**Task description:** Please transcribe the listing below in full and word for word, without its pictures.

########################################

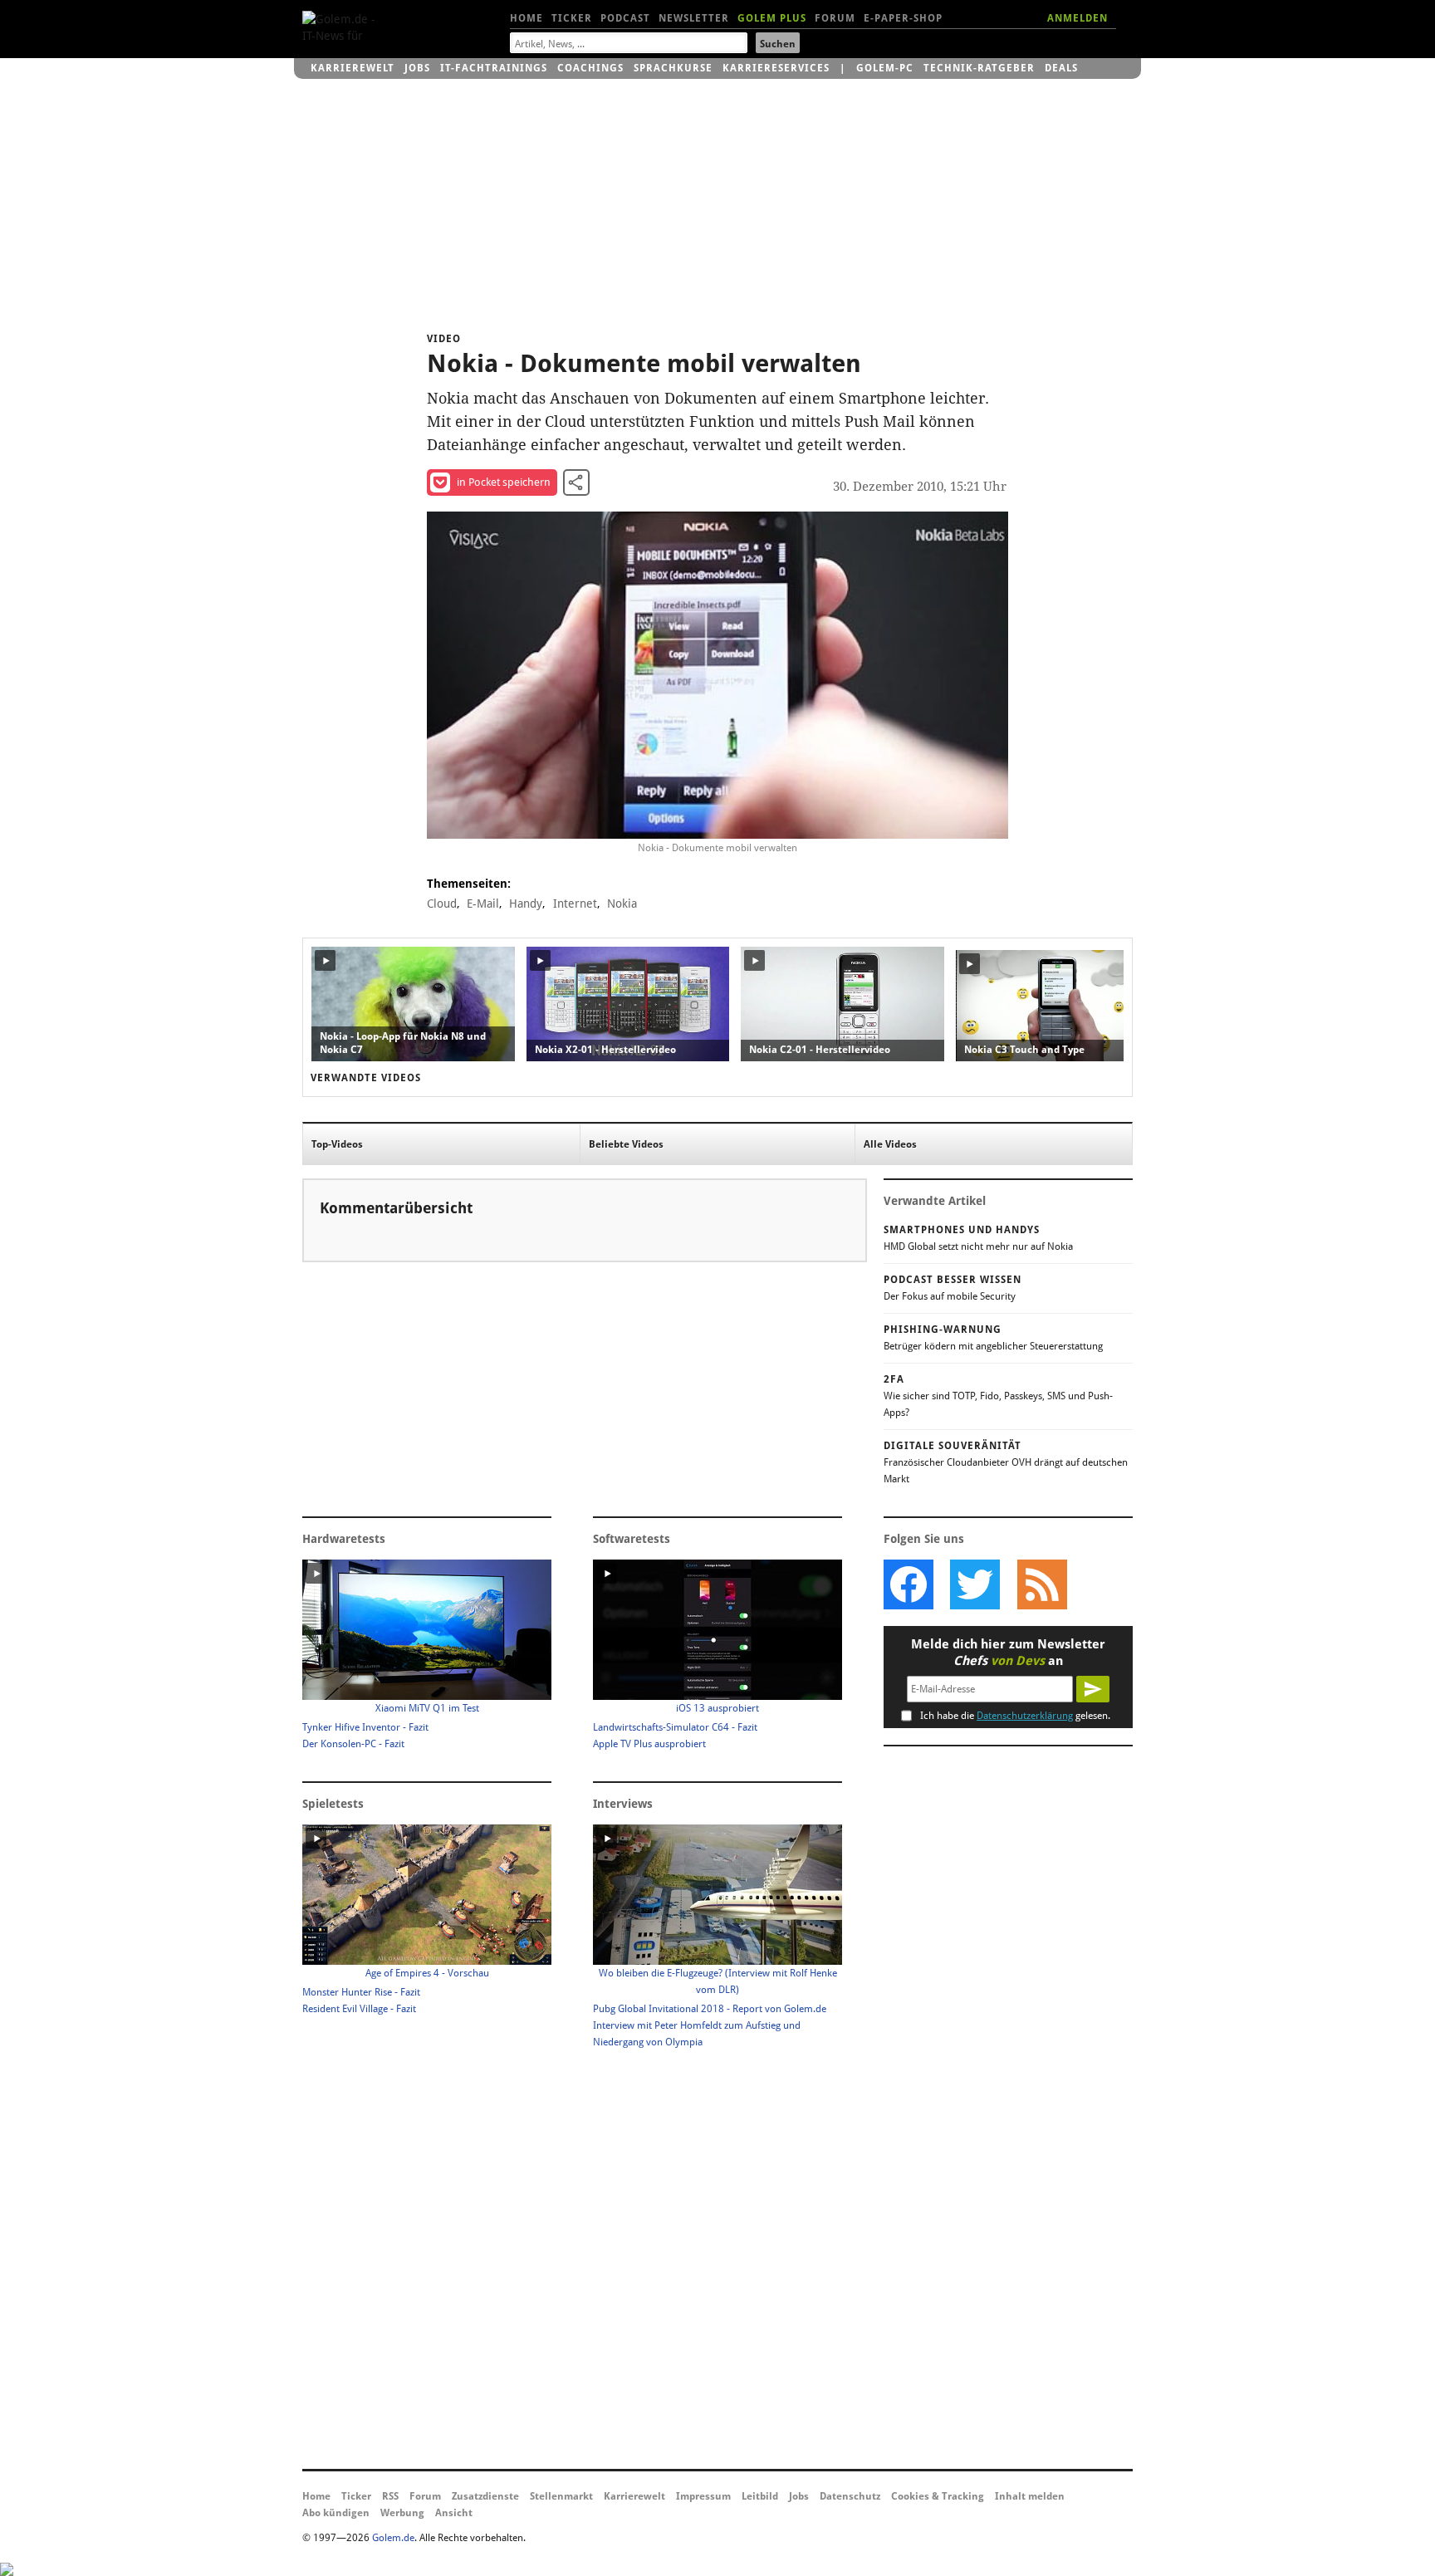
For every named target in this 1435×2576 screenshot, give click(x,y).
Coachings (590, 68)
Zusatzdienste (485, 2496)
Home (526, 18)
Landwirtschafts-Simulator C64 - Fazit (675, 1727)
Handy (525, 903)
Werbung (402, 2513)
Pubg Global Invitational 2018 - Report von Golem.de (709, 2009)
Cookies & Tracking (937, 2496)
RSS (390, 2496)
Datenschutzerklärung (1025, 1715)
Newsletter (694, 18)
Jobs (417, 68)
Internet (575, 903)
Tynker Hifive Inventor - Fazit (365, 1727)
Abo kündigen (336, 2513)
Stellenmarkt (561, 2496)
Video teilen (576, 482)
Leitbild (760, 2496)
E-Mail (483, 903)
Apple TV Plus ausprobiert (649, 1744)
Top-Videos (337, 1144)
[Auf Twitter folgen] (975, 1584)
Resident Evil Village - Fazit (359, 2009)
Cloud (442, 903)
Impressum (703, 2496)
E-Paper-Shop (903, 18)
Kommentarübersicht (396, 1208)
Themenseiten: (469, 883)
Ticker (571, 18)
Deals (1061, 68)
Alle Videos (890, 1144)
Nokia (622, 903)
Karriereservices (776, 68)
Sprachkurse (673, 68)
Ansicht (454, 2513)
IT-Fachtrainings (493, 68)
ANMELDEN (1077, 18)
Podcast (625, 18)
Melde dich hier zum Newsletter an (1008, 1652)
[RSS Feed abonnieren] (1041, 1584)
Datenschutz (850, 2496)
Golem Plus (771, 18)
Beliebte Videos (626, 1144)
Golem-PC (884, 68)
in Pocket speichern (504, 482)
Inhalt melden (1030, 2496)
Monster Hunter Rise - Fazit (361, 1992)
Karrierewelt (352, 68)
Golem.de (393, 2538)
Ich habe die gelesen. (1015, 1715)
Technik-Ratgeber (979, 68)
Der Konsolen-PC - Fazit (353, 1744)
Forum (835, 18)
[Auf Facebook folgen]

########################################

**Response area:**
For every named target in this 1435×2576 screenshot, give click(x,y).
Coachings (590, 68)
Zusatzdienste (485, 2496)
Home (526, 18)
Landwirtschafts-Simulator C64 - Fazit (675, 1727)
Handy (525, 903)
Werbung (402, 2513)
Pubg Global Invitational 2018 - Report von Golem.de (709, 2009)
Cookies & Tracking (937, 2496)
RSS (390, 2496)
Datenschutzerklärung (1025, 1715)
Newsletter (694, 18)
Jobs (417, 68)
Internet (575, 903)
Tynker Hifive Inventor - Fazit (365, 1727)
Abo kündigen (336, 2513)
Stellenmarkt (561, 2496)
Video teilen (576, 482)
Leitbild (760, 2496)
E-Mail (483, 903)
Apple TV Plus ausprobiert (649, 1744)
Top-Videos (337, 1144)
[Auf Twitter folgen] (975, 1584)
Resident Evil Village - Fazit (359, 2009)
Cloud (442, 903)
Impressum (703, 2496)
E-Paper-Shop (903, 18)
Kommentarübersicht (396, 1208)
Themenseiten: (469, 883)
Ticker (571, 18)
Deals (1061, 68)
Alle Videos (890, 1144)
Nokia (622, 903)
Karriereservices (776, 68)
Sprachkurse (673, 68)
Ansicht (454, 2513)
IT-Fachtrainings (493, 68)
ANMELDEN (1077, 18)
Podcast (625, 18)
Melde dich hier zum Newsletter an (1008, 1652)
[RSS Feed abonnieren] (1041, 1584)
Datenschutz (850, 2496)
Golem Plus (771, 18)
Beliebte Videos (626, 1144)
Golem-PC (884, 68)
in Pocket speichern (504, 482)
Inhalt melden (1030, 2496)
Monster Hunter Rise - Fazit (361, 1992)
Karrierewelt (352, 68)
Golem.de (393, 2538)
Ich habe die gelesen. (1015, 1715)
Technik-Ratgeber (979, 68)
Der Konsolen-PC - Fazit (353, 1744)
Forum (835, 18)
[Auf Facebook folgen]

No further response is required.